The black man’s voice got a chill in it pretty cold and mean.
Then there’s a blast of cold air—the canvas been lifted up.
“I hear a stealer got shot out on the road. Any of you got anything to say about that?”
There’s a bit of murmuring.
The policeman bang his baton on the metal, a bit impatient.
“We didn’t see it,” say Rose.
“All right, papers. Pass them down. I’m not getting up.”
Behind us there’s a truck blowing its horn.
“Just wait!” Policeman shout it like he know the other truck gonna wait for sure. “Come on, hurry up and pass your papers down,” he say.

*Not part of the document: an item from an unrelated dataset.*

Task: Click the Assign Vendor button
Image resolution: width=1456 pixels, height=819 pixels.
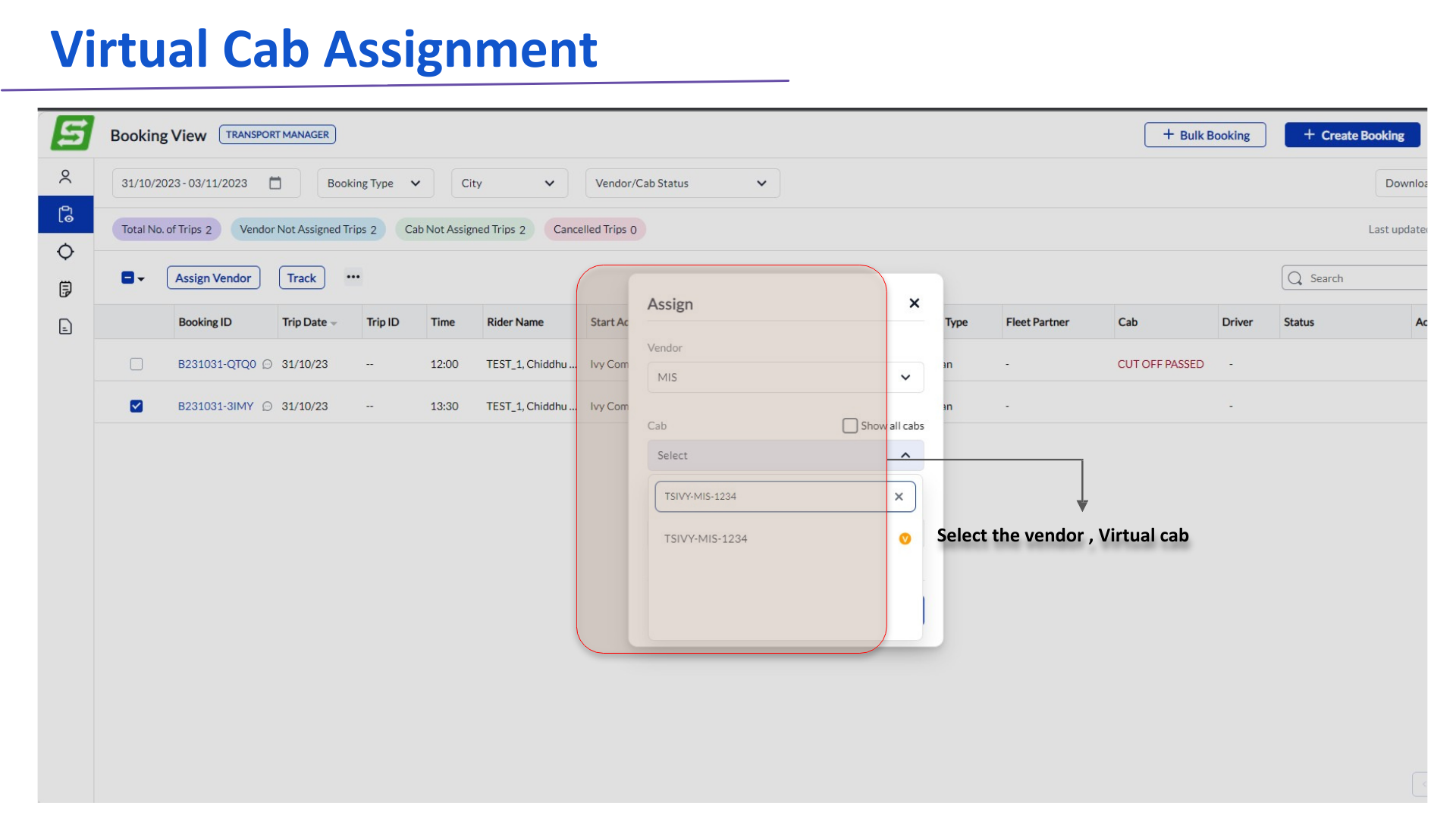Action: (213, 278)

There’s a shuffling of papers. I can see Mary’s eyes wide and scared. She just been staring at me from under the bench.
My heart been thumping boom boom boom in my chest, right up into my throat. Maybe that old man gonna rat on us. Seem like Mary been right about not wanting to get a truck ride back to the city. I aint got nowhere to run now and I don’t know the smells and the sounds and my ears just ringing with everything so strange, cowering like a dog with its tail between its legs. Don’t want that policeman to drag me up from under this bench and send me off down a coal mine or lock me up in some cold box and I can’t even say my words in my head my heart beating so loud.